Date: Sunday, November 5, 2017
Session Title: Sjögren's Syndrome Poster I: Translational Research
Session Type: ACR Poster Session A
Session Time: 9:00AM-11:00AM
Background/Purpose: Sjögren’s syndrome is a systemic autoimmune disease characterized by lymphocyte infiltration and subsequent dysfunction of exocrine glands, finally leading to dryness in the exocrine glands and dysfunction in the affected organs and tissues. The precise mechanism of Sjögren’s syndrome remains unclear. Recently, novel insight into the NACHT, LRR and PYD domains-containing protein 3 (NLRP3) inflammasome that is responsible for innate immunity, has implicated it as a crucial regulator that plays a role in the pathogenesis of Sjögren’s syndrome. The aim of this study was to identify the association of NLRP3 inflammasome-induced inflammation with disease activity and damage in Sjögren’s syndrome.

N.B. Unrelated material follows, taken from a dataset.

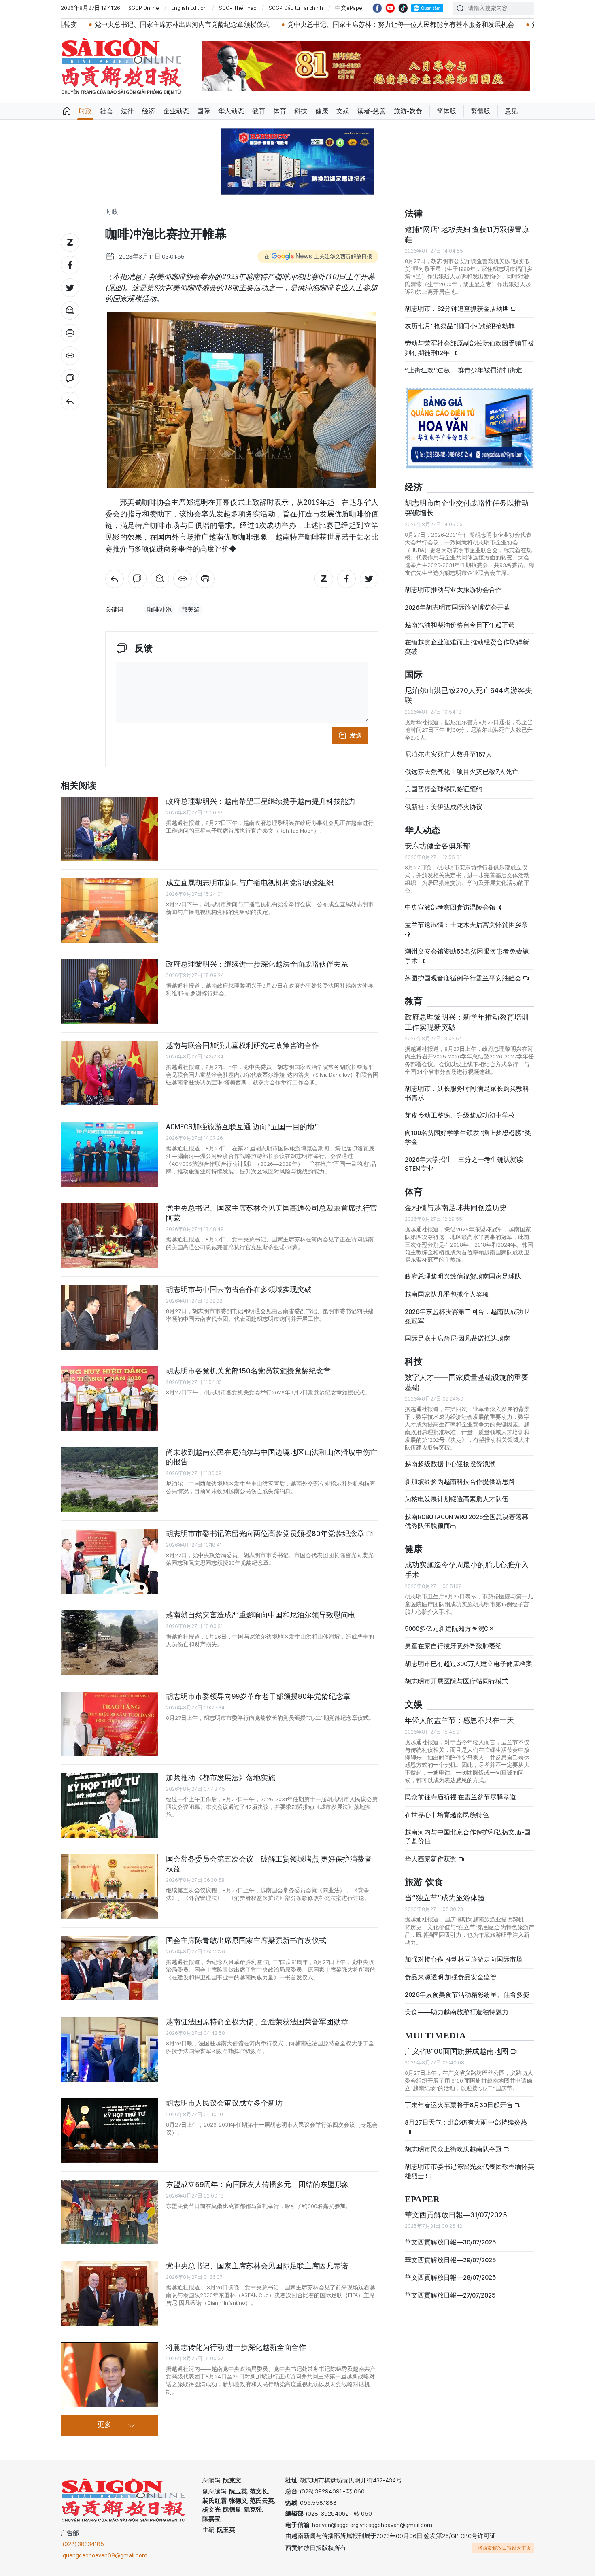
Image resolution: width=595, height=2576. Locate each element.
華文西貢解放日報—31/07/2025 (456, 2214)
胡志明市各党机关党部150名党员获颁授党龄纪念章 (248, 1371)
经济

Methods: A total of 33 female patients with Sjögren’s syndrome and 34 sex- and age-matched, healthy controls were consecutively enrolled. The mRNA expression levels of NLRP3, ASC, caspase-1, interleukin-1b (IL-1b), and IL-18 in peripheral blood mononuclear cells (PBMCs) were measured, as well as serum IL-1b and IL-18 protein expression levels. The EULAR Sjögren’s Syndrome Disease Activity Index (ESSDAI) and Sjögren’s Syndrome Disease Damage Index (SSDDI) were also evaluated.

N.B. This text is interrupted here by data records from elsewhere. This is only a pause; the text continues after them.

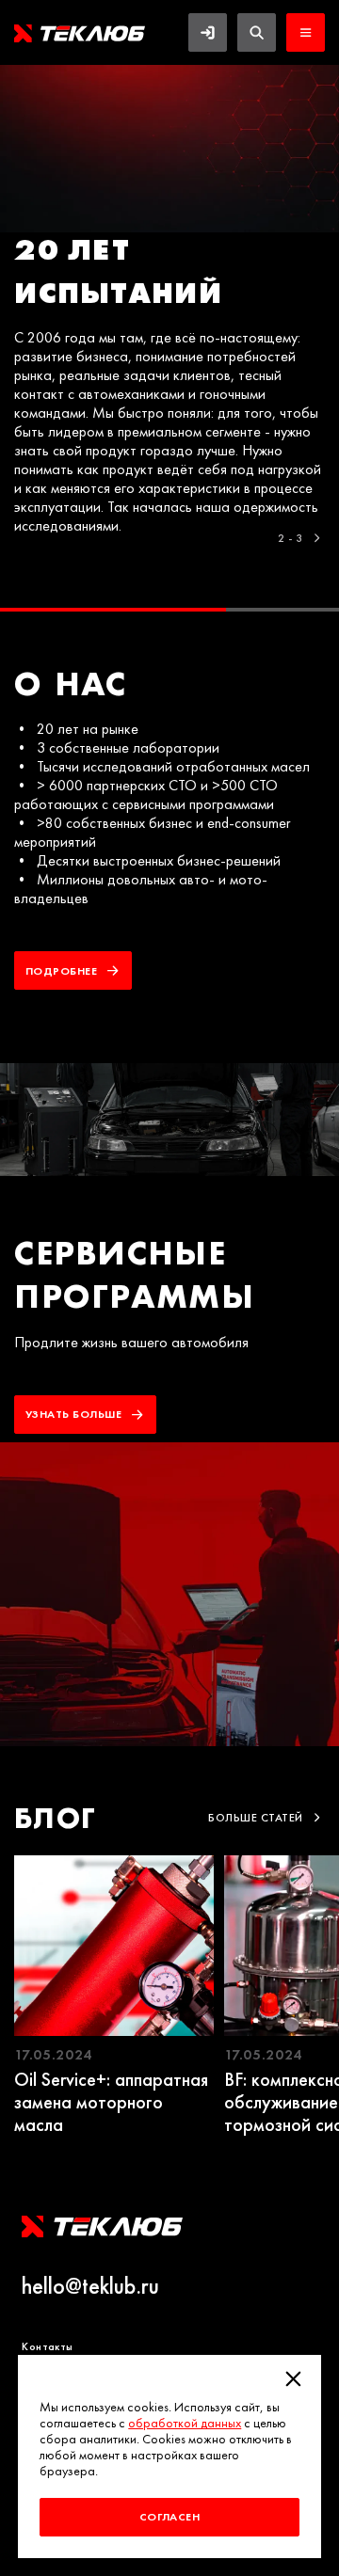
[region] (169, 338)
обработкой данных (184, 2423)
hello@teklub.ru (90, 2286)
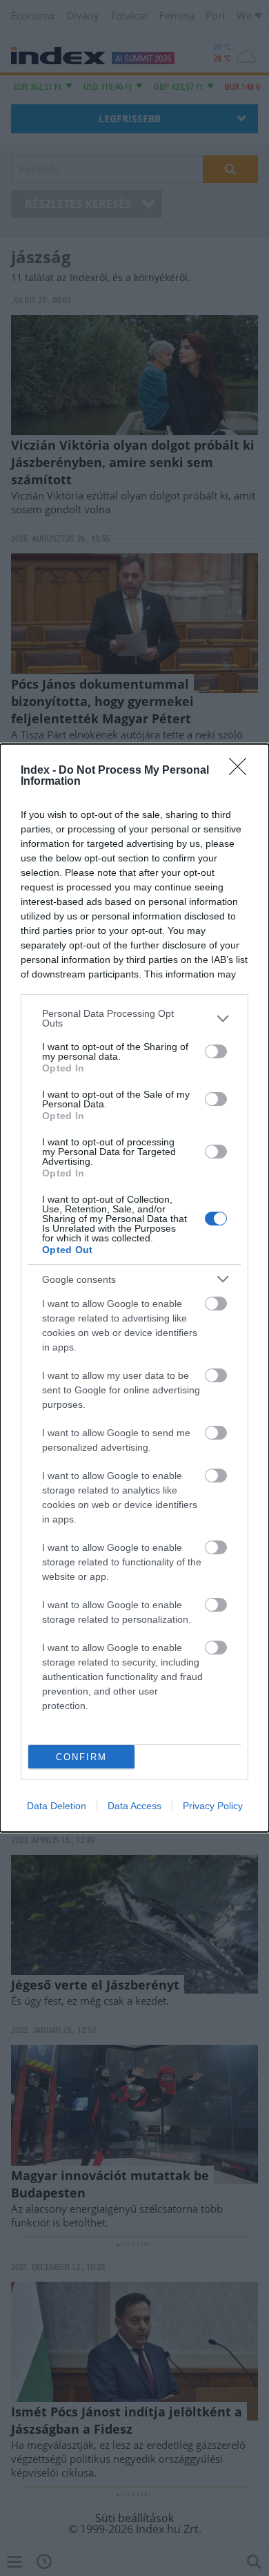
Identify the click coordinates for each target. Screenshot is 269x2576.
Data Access (134, 1805)
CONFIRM (81, 1757)
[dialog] (134, 1288)
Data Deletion (56, 1805)
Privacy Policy (213, 1805)
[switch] (216, 1051)
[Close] (242, 771)
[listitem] (134, 1018)
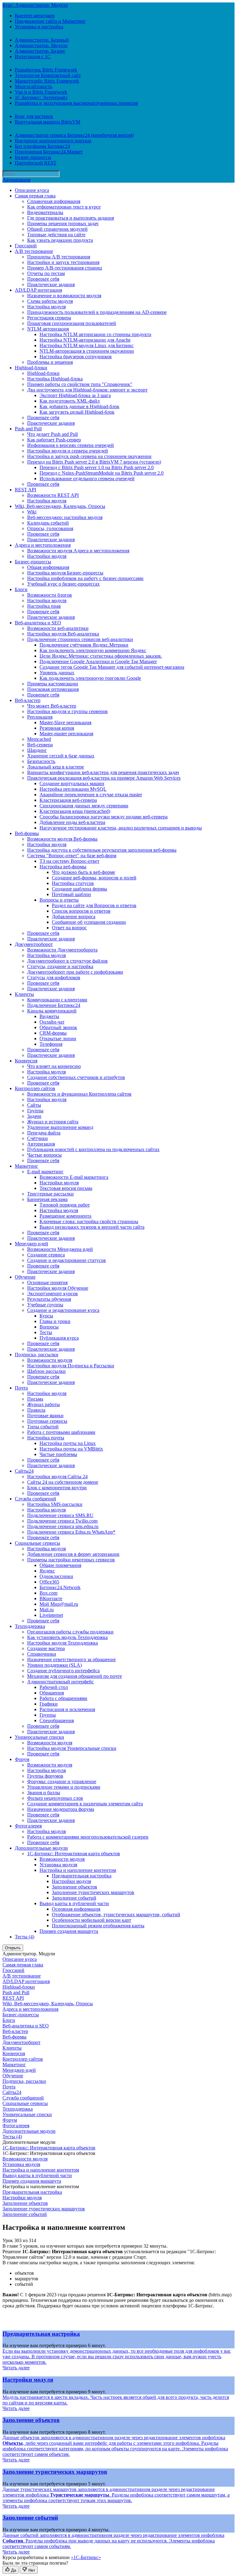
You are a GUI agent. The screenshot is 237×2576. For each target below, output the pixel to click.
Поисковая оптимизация (53, 689)
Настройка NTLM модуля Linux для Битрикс (87, 345)
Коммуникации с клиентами (57, 999)
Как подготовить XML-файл (70, 401)
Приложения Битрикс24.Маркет (49, 151)
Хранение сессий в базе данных (60, 755)
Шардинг (37, 750)
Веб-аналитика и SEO (38, 622)
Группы (35, 1110)
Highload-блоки (31, 367)
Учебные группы (45, 1304)
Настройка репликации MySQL (73, 789)
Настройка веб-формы (63, 866)
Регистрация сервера (49, 317)
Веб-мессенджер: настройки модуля (64, 517)
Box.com (48, 1593)
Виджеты (49, 1016)
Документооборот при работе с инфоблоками (75, 972)
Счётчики (37, 1138)
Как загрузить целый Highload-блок (77, 412)
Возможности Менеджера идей (60, 1249)
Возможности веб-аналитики (58, 628)
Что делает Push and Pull (52, 434)
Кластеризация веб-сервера (68, 800)
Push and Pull (28, 428)
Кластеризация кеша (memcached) (75, 811)
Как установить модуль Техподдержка (67, 1637)
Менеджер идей (31, 1243)
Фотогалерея (28, 1825)
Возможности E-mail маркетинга (74, 1177)
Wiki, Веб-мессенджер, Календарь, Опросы (60, 506)
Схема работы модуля (50, 301)
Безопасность (41, 761)
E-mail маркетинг (45, 1171)
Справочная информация (53, 201)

Results: Patients with Sjögren’s syndrome group showed higher expression of mRNA IL-1b and IL-1b at the protein level than controls (p < 0.001 of both). The mRNA levels of caspase-1 and ASC were significantly increased in patients with Sjögren’s syndrome compared to controls (p = 0.001 and p = 0.002, respectively). Based on the SSDDI scores, patients with damage (SSDDI ≥ 1) had higher IL-1b mRNA expression compared to patients without damage (SSDDI = 0) (p = 0.034). SSDDI scores were closely related with IL-18 protein levels (r = 0.357, p = 0.041). The levels of IL-1b mRNA and IL-1b protein were correlated with the mRNA level of NLRP3 (r = 0.597, p < 0.001 and r = 0.502, p = 0.003, respectively). IL-1b mRNA expression was responsible for the presence of damage for Sjögren’s syndrome (p = 0.034).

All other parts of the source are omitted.